__Problem details__: Nothing but the text of the records should come back; copy it exactly and leave the pictures out.

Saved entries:
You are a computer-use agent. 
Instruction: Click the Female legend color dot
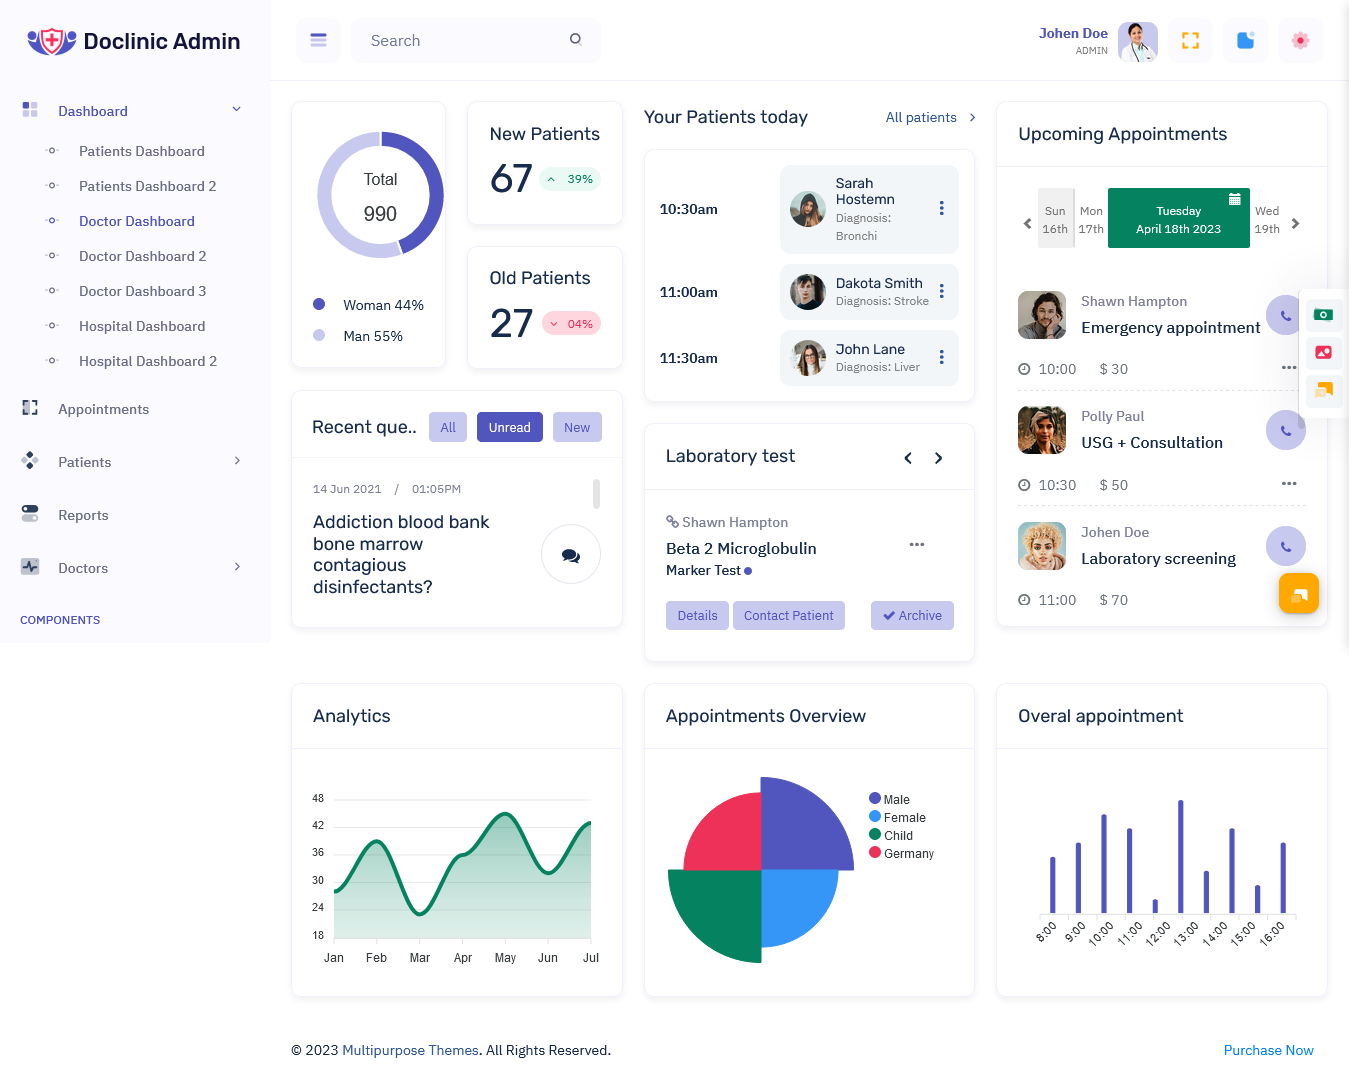pyautogui.click(x=875, y=817)
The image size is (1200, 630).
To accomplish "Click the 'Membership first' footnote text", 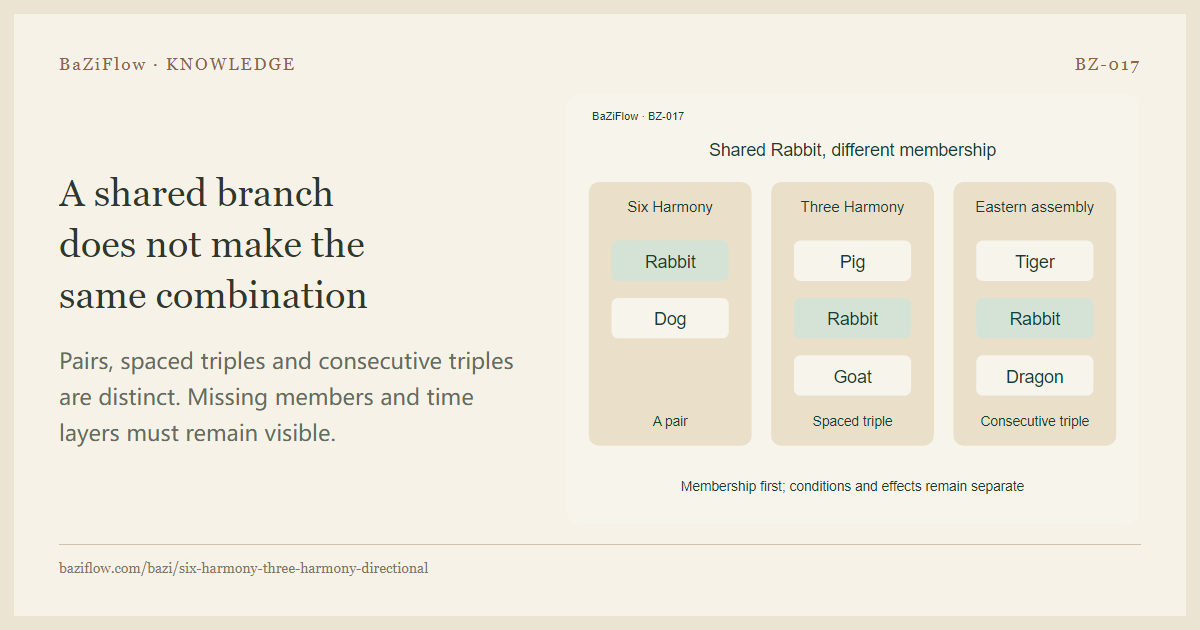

__Solution to this task__:
You are a computer-use agent. 
Instruction: Click the Female legend color dot
pyautogui.click(x=875, y=817)
The image size is (1200, 630).
To accomplish "Click the 'Membership first' footnote text", 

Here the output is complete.